| Text segment |

Dean Straw N6BV <rdstraw_at_arrl.org> replied to my original post:
> I suggest you look at the article "An Adventure in Antenna Modeling"
> by Brian Beezley, K6STI, in The ARRL Antenna Compendium, Vol 4.
Excellent suggestion, Dean, thank you! I had that book on my shelf
but had never read that article, until you called it to my attention
today.
I avoided all the pitfalls described by Brian Beezley. All of my
modeling was done with copper wires of 2E-4 wl diameter, and I used
the Somerfeld-Norton ground calculation (what EZNEC calls "High
Accuracy"). I also avoid difficulty feeding the dipoles (or
whatever), as follows:
Center-feed each dipole with a balanced open-wire transmission line of
electrical length = 1/4 wl, with the opposite ends of these feedlines
connected together in parallel. (Note that the total length of these
feedlines equals the spacing between the dipoles.) To this junction
connect a feedline from the transmitter. The quarter-wave lines have
characteristic impedances differing by a factor of two, with the
lower-Z line going to the upper antenna.

| To be done |
• A. Can you print the part of the antenna modeling post starting with "Dean Straw N6BV" and going on through "Compendium, Vol 4."?
• B. Can you pick up the antenna modeling post from where it stops and keep writing it?
You won't need the lines for anything asked here.

| Rows |
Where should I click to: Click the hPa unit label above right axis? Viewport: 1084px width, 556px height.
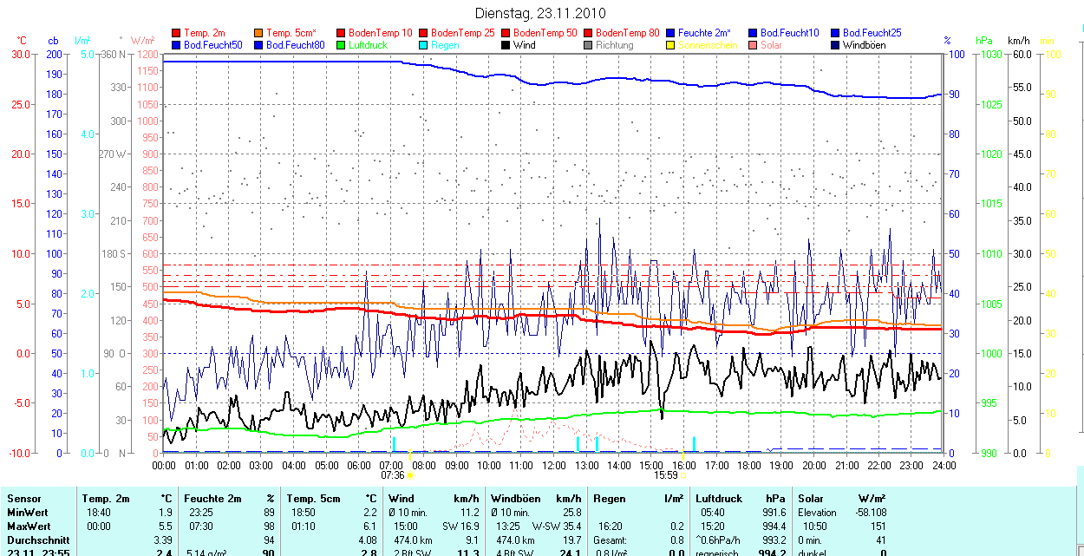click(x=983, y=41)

==

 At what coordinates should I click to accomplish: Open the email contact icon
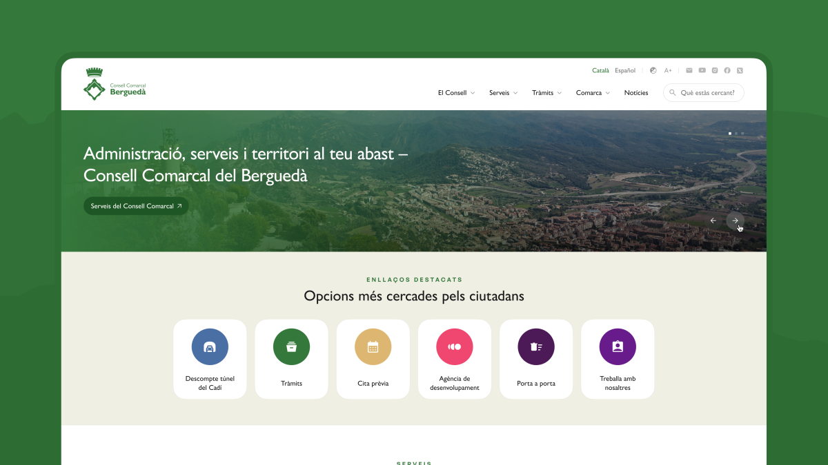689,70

| Response list |
• A.
Dean Straw N6BV <rdstraw_at_arrl.org> replied to my original post:
> I suggest you look at the article "An Adventure in Antenna Modeling"
> by Brian Beezley, K6STI, in The ARRL Antenna Compendium, Vol 4.

• B.
This simple arrangement (which works well in practice without trimming
or tuning) produces feedpoint currents that are in phase and have the
desired 2:1 ratio of magnitudes, independent of the (unequal)
feedpoint impedances of the two dipoles (or whatever). This result
does depend on feedline losses being negligible, which is an excellent
assumption in this case. The input impedances of my dipoles were
about
upper dipole Z = 65.78 - J 11.5 ohms
lower dipole Z = 45.53 - J 60.7 ohms
... so the SWRs are modest. (Yes, my dipoles look a little bit short.
I made them 0.484 wl long and didn't trim them; there was no reason
to.)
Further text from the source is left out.